The Mount Lyell Mining and Railway Company held exploration licence EL26/1978 covering the Corinna and Bald Hill areas. They did not find significan indicator minerals before relinquishing the licence. Base Resources believed that the Moina area was also potentially prospective for diamonds, and held EL29/1983 for a few years. They also did not find any indicator minerals or diamonds.
In more modern times, Rio Tinto believed that Tasmanian diamonds could have come from diamondiferous “pipe-like structures” that are vissible as bullseye-like magnetic anomalies. They took out EL36/1996, but as in previous instances, found nothing encouraging. Their 1997 report is probably the most comprehensive of the lot, and includes a review and some copies of all relevant previous exploration in the area.
Is it worth going to find some?
Harvey Creek is pretty inaccessible, but currently free ground. There are no current mining leases or exploration licences covering the area. This means that a prospecting licence is all you need to get started. A helicopter might also help!
Middleton Creek is under exploration licence EL36/2010, but is easy access, as the Western Explorer road runs right through it. If you have a prospecting licence and you manage to secure permission, it’s fair game.

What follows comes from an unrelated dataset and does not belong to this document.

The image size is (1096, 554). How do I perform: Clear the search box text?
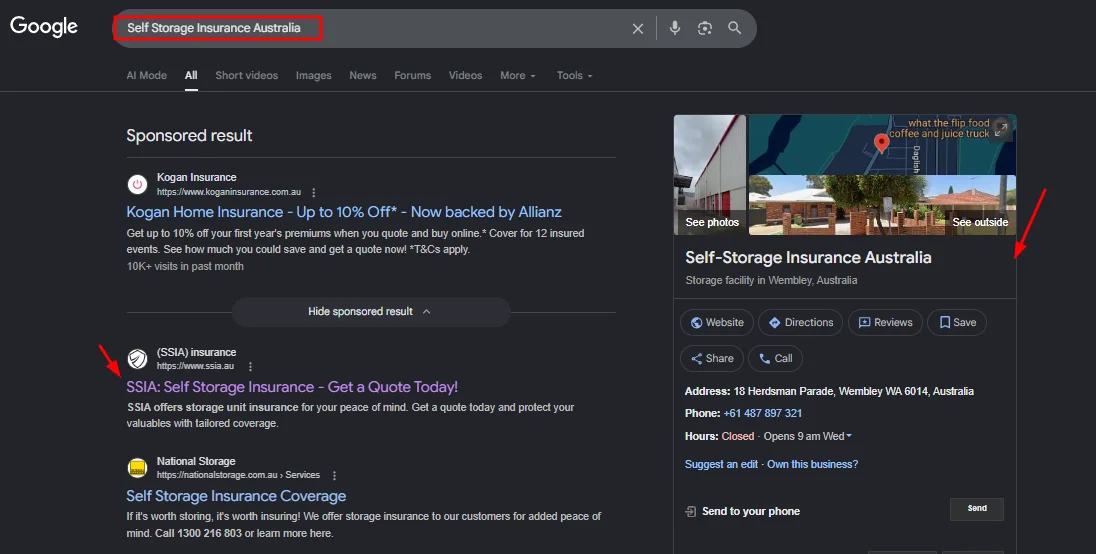[x=638, y=29]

The area around Mount Donaldson is easy to access from the Western Explorer road, and currently under Exploration Release Area (ERA) as of August 2015. This means that Mineral Resources Tasmania (MRT) is actively encouraging people to take this up for exploration. If you have a prospecting licence, you’re allowed to prospect inside ERAs without any further hassle. Interestingly, much of this ERA overlaps the Donaldson River Nature Recreation Area. If you have a prospecting licence, you’re not allowed to prospect inside Nature Recreation Areas (see condition 5 on a scan of my licence on the right). This means that you’d have to take up the ground sight-unseen, and in my opinion, this severely discriminates against small-time prospectors compared to mining companies. Given that MRT are trying to flog the area as highly prospective, to the extent of setting up an ERA, the ban on prospecting seems ridiculous. I have written to the Registrar of Mines in early May 2015 to raise this issue, and three months later I still haven’t received a response. I would encourage anyone interested to write to either the Registrar or Director of Mines and raise the issue as well. Their address is:
Director (or Registrar) of Mines, PO Box 56, Rosny Park 7018, Tasmania.
Your chances of finding real Tasmanian diamonds are probably slim, but you might also find a little gold, and half the fun is in the search!